# Solved: Router Help



## DaisyDoodles (Aug 31, 2012)

I need help restoring my wireless internet. In an attempt to get the internet on another laptop my uncle entered the 8 digits on the back of the router after that I lost internet on my laptop and everything else connected to the router. 

The router is a Medialink wireless N. My laptop is not even picking up my network, but my TV is and says the network is not connected. I have unplugged everything and still nothing. I'm currently on my PC which is hooked to the modem.


----------



## etaf (Oct 2, 2003)

sounds like the router configuration needs to be checked - make and exact model of the modem and of the router

also if you disconnect a modem/router, its often useful to do a full powercycle - see below



> My laptop is not even picking up my network


 some routers now have a switch to turn off the wireless has that been switched off
what are the status of all the lights on the router

lets see an xirrus screen shot - and tell us if the wireless is listed and what its name is

*------------------------------------------------------------------------*

* How to power cycle *

"power cycle" process to reboot or reset the modem/router

 Switch off all the devices modem, router and computers also unplug their power cables.
 Wait at least 1 to 5 minutes,
 Plug the power cords back in, but don't switch them on.
 First turn on the modem and then wait for a *few minutes* for it to settle and all the lights to become stable.
 Next switch on the router (if a seperate device) and then wait for a *few minutes* for it to settle and all the lights to become stable.
 Now turn on your computer, You should now be able to access the Internet.
*------------------------------------------------------------------------*


----------



## DaisyDoodles (Aug 31, 2012)

Modem- Motorola. Model # SB5100
Router- Medialink Wireless N Router. Model # MWN-WAPR150N

The power, internet, and WLAN lights are on and and the Sys light is blinking. There is a WPS/WLAN button on the back and when I press that the WPS light will blink for awhile and then go off.

As for the power cycle, neither of them have on/off switches, there is a standby button on top of the modem and a reset button on the back of the router, which has to be pressed with a pin. 

Should I run Xirrus on my PC or laptop?


----------



## etaf (Oct 2, 2003)

> As for the power cycle, neither of them have on/off switches, there is a standby button on top of the modem and a reset button on the back of the router, which has to be pressed with a pin.


 in which case unplug them / switch off at the power switch its plugged into



> Should I run Xirrus on my PC or laptop?

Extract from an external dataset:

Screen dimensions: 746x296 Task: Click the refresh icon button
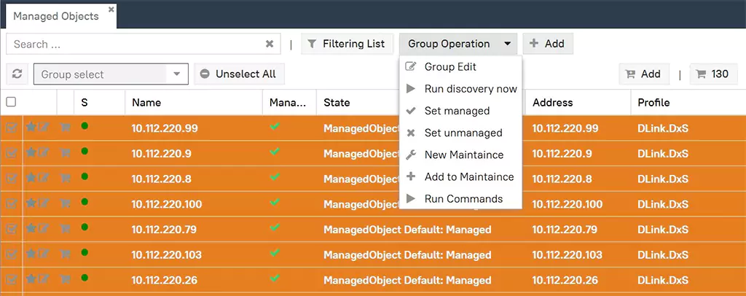17,74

 any windows wireless enabled PC or laptop


----------



## DaisyDoodles (Aug 31, 2012)

Okay, I've attached a screen shot. Hopefully this is what you are looking for. It is not picking up my network name at all. I should mention this was ran from my laptop.


----------



## etaf (Oct 2, 2003)

No- - sorry , missed posting the xirrus details

power off the unit and leave for a few minutes , then power back on

whats the name of your wireless ?
*------------------------------------------------------------------------*
* Run Xirrus Wi-Fi Inspector  
Download and install*
If you cannot access the internet with this PC, then you will need to copy the program across to the faulty PC
Save the file to a USB flash drive or other removable media. Plug it into the working computer with internet access and copy the file and install the program. 
You will now need to take a screen shot and copy that back to the working PC and attach the screen shot in a reply on the forum here.

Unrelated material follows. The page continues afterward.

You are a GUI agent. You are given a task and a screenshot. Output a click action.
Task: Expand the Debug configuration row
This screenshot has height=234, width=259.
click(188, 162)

http://www.xirrus.com/Products/Wi-Fi-Inspector.aspx
Direct link to the program is here http://info.xirrus.com/Wi-FiInspectorConfirmation.html

_{If the above link does not work heres another link http://www.pcworld.com/downloads/file_download/fid,77196-order,4/download.html}_

Then run and install the program - on a wireless enabled PC/Laptop
if you get an error - You need will need to have NET Framework installed for the WiFi Inspector to function.

Run the program

A user guide is available here http://www.xirrus.com/cdn/pdf/Xirrus-Wi-Fi-inspectorguide-1-2-1-RevB-6.aspx

post a screen shot of the program running.
if there are a lot of networks showing can you click on *"networks"* top lefthand area - so we can see all the network information.

post which *SSID* name is yours, its located in the list, under_ network "Adapter Name" _(1st column) 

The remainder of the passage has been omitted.